The Thieves of Joy

I am an overly frequent user of social media. I have long perused Facebook, all while having a conversation with myself about how much time I am giving away for something as useless as sitting at a slot machine. I wish I could say those conversation have made me more aware of how often I could be doing better things, but the truth is I let my time slip away like I’ve got it banked in a Swiss account that even the Grim Reaper couldn’t touch.

My social media drug of choice for months now has been Instagram. I started dipping my toe into it this summer, taking and posting photos of our house and garden. There is a twofold reason for this. I have always loved decorating and if I could make money doing store displays, which I’ve done plenty of in my life, I’d quit my accounting gig and just do that. Retail display work, however, is part of the package of working retail and so I had to let that one go when I could never get out of a pay scale that exceeded ten dollars an hour. Crunching numbers and paying the bills for a business is at the lucrative end of how not to make much money over the course of your life. The other reason is that friends and family, who know how much I love all things house, have encouraged me to write a decorating blog and I have thought about it, but it is something that I clearly don’t have the time for with my part-time job and overloading on social media.
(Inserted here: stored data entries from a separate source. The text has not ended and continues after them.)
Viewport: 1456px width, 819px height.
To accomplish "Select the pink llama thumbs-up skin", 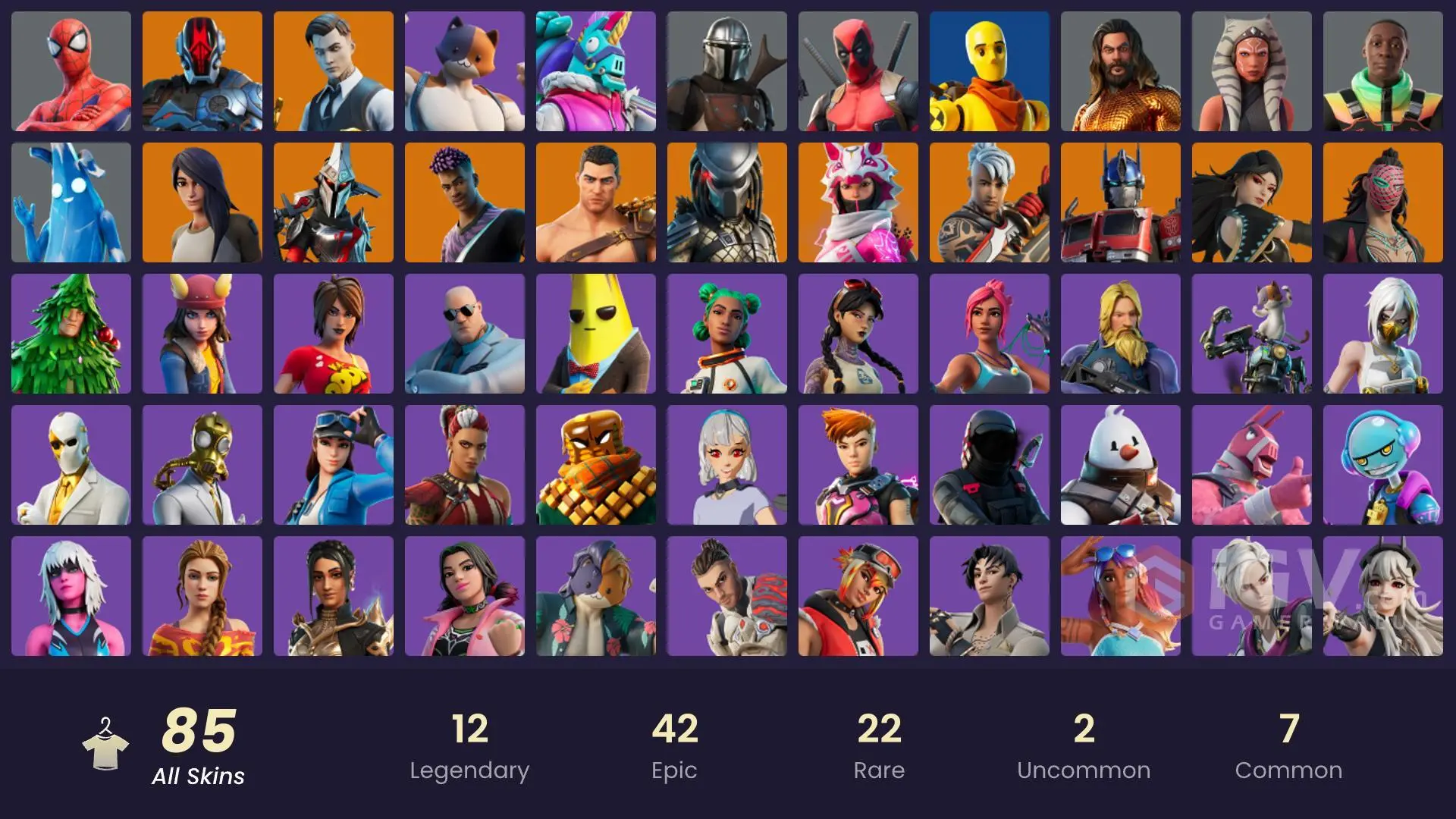I will (x=1252, y=465).
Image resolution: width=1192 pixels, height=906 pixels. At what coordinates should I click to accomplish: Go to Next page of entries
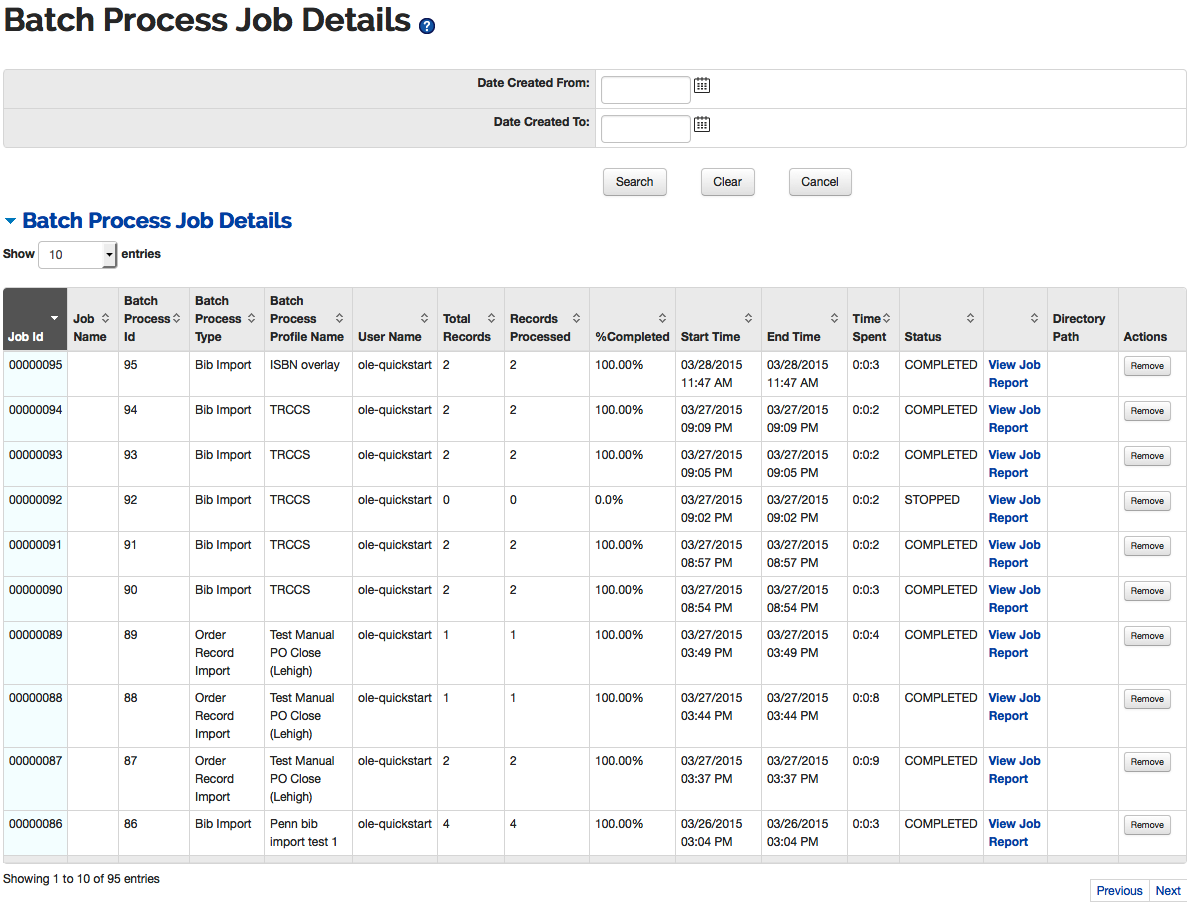click(x=1167, y=891)
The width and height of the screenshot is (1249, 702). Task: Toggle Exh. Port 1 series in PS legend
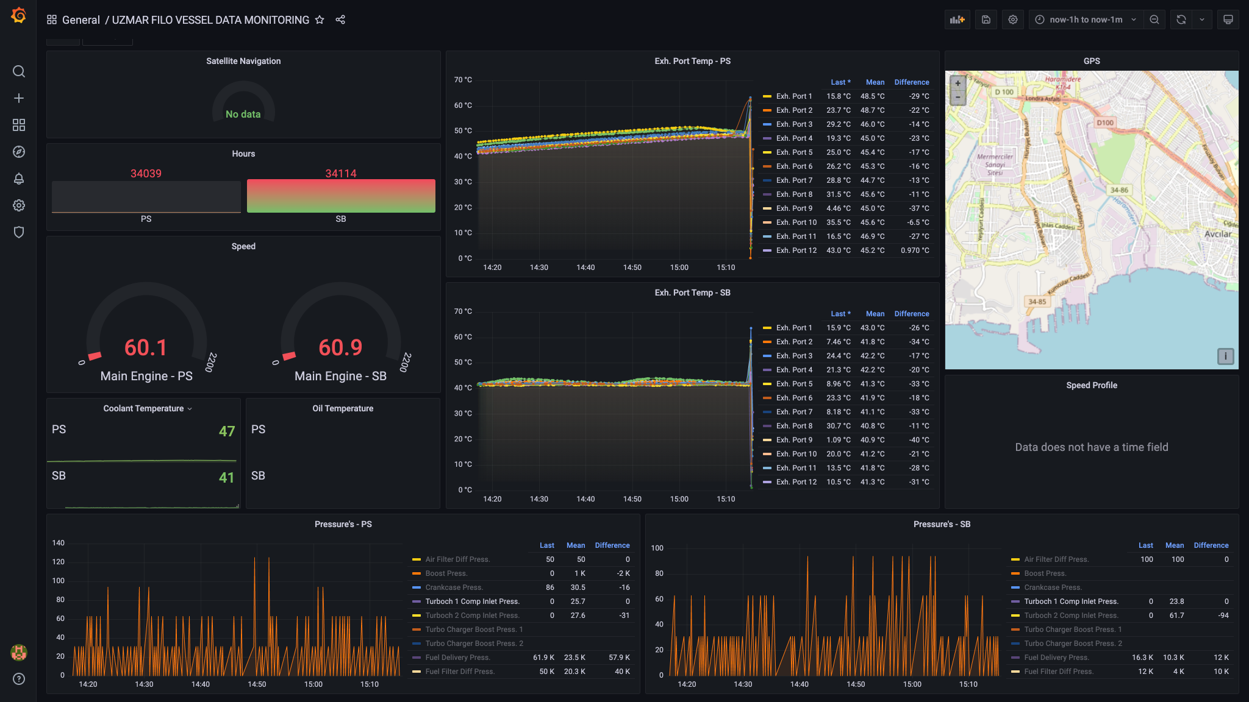coord(794,97)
The rose that is posting on social media, though, has started to turn brown on the edges. I started to notice it a few months ago, these accounts with the perfect homes, the tablescape for fall, the perfect outfit to wear for the dinner party around the tablescape, the boots, the blanket scarf, the throw pillows, the sofa, the newly painted rooms that were newly painted a year ago BUT YOU GUYS THE BUFFALO PLAID. Overall, it seems to me that most of these accounts are women far younger than me and I couldn’t fathom having that kind of disposable income twenty years ago. That turns out to be something I’m grateful for most of the time. There isn’t much that is new around here – most of it has come from estate sales, flea markets, antique malls, Craigslist, and from the side of the road, and therein lies the untold stories of these things in a different house with different people.

Oh but…..

I study the photos, enlarge them, envy them, and even though I know better I have to remind myself often that comparison is the thief of joy.

Two weeks ago the very styled Instagrammed Christmas decor went up and my feed was flooded with dozens of pictures of trees and mantels that were decked in glittery goodness and I started to feel my chest tighten. We were going to Portugal, we were returning on the weekend, we were working two days and then driving to Chicago for Thanksgiving until Sunday. Sunday??? That’s the 26th of November. Why even bother? It’s like the season will practically be over by then for the savvy decor minded and in those perfectly styled photos was a decorated linen closet.

Somebody decorated their linen closet.

We headed to Portugal and had a fabulous time and I forgot that I should be decorating my home and now my linen closet for Christmas. Instead I was grateful that my husband working and me working allowed us the means to travel to an incredible place.

And I came back with a new perspective which is the pot of gold at the end of the travel rainbow. I saw churches that made me so overwhelmed I couldn’t talk, sculptures so preserved that I thought surely they could not be a thousand years old, cobble stone walks that have been traversed for centuries, a castle, custard tarts from a secret family recipe from the 1800s.

I saw that the things that make a life are never going to be found where I have been looking and that when the paying jobs are over there will be other work to do. Worthy and quiet things like packing bird seed and heading off to a park bench to sit with an old friend, and watching joy unfold for those who choose to live a life beyond comparison.